§ **PROVIDED ENTRIES**
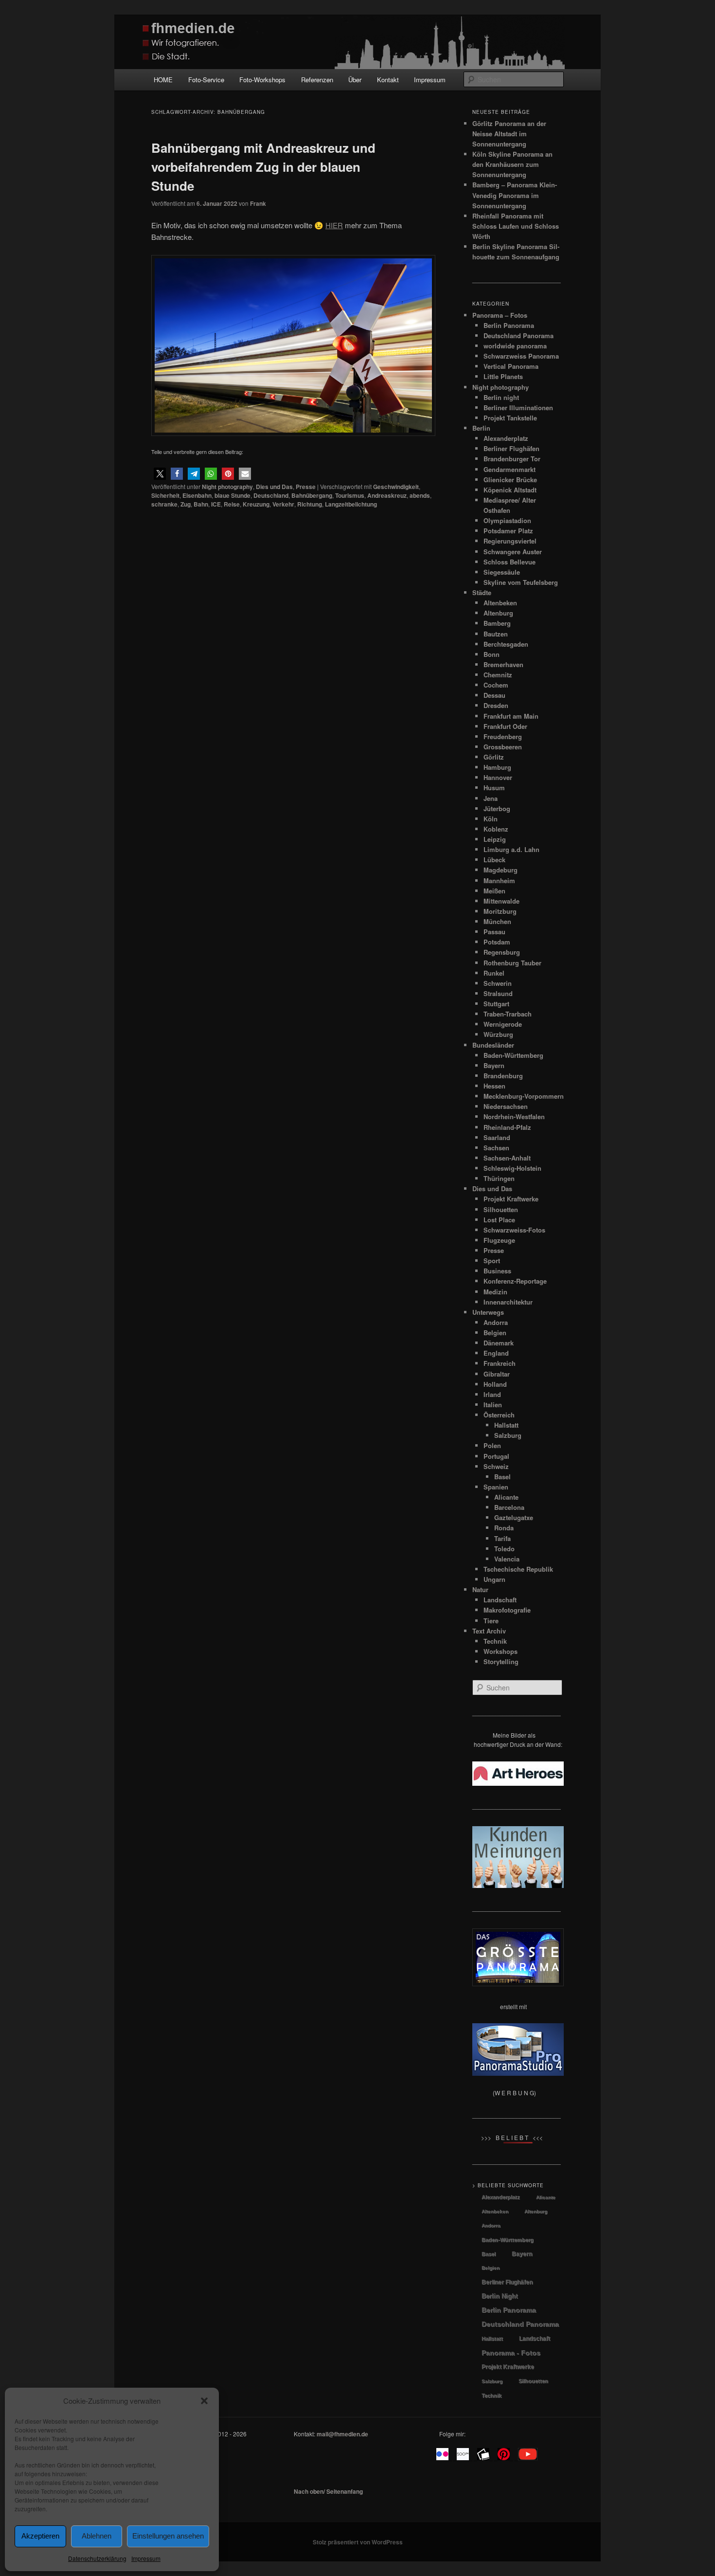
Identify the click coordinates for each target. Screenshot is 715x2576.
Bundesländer (493, 1045)
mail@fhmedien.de (342, 2434)
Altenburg (498, 612)
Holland (495, 1384)
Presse (306, 486)
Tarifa (502, 1538)
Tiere (491, 1620)
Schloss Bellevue (509, 561)
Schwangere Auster (512, 551)
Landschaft (500, 1599)
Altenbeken (500, 602)
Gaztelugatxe (513, 1517)
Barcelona (509, 1507)
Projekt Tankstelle (510, 417)
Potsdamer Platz (508, 530)
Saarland (496, 1137)
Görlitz (493, 757)
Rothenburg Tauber (512, 962)
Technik (495, 1641)
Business (497, 1270)
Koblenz (495, 829)
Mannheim (499, 880)
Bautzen (495, 633)
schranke (164, 504)
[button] (204, 2401)
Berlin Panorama (508, 325)
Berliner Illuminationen (518, 407)
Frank (258, 203)
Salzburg (507, 1435)
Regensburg (501, 952)
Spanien (495, 1486)
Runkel (493, 973)
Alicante (506, 1497)
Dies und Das (274, 486)
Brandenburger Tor (511, 458)
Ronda (504, 1527)
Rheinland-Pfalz (507, 1127)
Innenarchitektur (508, 1301)
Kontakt (388, 79)
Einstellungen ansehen (168, 2536)
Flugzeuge (499, 1240)
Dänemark (498, 1342)
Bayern (493, 1065)
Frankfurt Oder (505, 726)
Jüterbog (496, 808)
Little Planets (503, 376)
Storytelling (500, 1661)
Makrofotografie (507, 1610)
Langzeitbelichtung (351, 504)
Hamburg (497, 767)
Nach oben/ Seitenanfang (328, 2491)
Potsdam (496, 941)
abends (420, 495)
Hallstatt (506, 1425)
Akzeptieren (40, 2536)
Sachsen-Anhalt (507, 1157)
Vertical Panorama (510, 366)
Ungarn (494, 1579)
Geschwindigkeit (396, 486)
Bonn (491, 654)
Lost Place (499, 1219)
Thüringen (499, 1178)
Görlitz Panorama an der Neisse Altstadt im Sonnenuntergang (509, 133)
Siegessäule (501, 572)
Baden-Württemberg (513, 1055)
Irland (492, 1394)
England (496, 1353)
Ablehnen (96, 2536)
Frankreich (499, 1363)
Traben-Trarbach (507, 1013)
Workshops (500, 1651)
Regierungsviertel (509, 540)
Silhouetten (500, 1209)
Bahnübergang (311, 495)
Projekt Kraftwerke (510, 1198)
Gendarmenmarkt (509, 469)
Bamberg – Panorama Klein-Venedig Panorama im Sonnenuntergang (514, 195)
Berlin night (501, 397)
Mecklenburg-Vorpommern (523, 1096)
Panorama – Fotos (499, 315)
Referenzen (317, 79)
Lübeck (494, 859)
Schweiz (496, 1466)
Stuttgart (496, 1003)
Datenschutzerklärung (97, 2558)
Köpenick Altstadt (509, 489)
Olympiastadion (507, 520)
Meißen (494, 890)
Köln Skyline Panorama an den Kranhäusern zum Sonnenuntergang (512, 164)
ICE (216, 504)
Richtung (309, 504)
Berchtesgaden (505, 644)
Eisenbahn (197, 495)
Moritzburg (500, 911)
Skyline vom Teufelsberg (520, 582)
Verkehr (283, 504)
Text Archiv (489, 1630)
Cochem (495, 684)
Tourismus (349, 495)
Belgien (494, 1332)
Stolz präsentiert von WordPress (358, 2542)
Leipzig (494, 839)
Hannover (497, 777)
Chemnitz (497, 674)
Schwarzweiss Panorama (521, 356)
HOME (163, 79)
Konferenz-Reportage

§ **BRIEF**
Which lines of the records contain the word "Skyline"? Copy each of them.

§ **EXERCISE SOLUTION**
Köln Skyline Panorama an den Kranhäusern zum Sonnenuntergang (512, 164)
Skyline vom Teufelsberg (520, 582)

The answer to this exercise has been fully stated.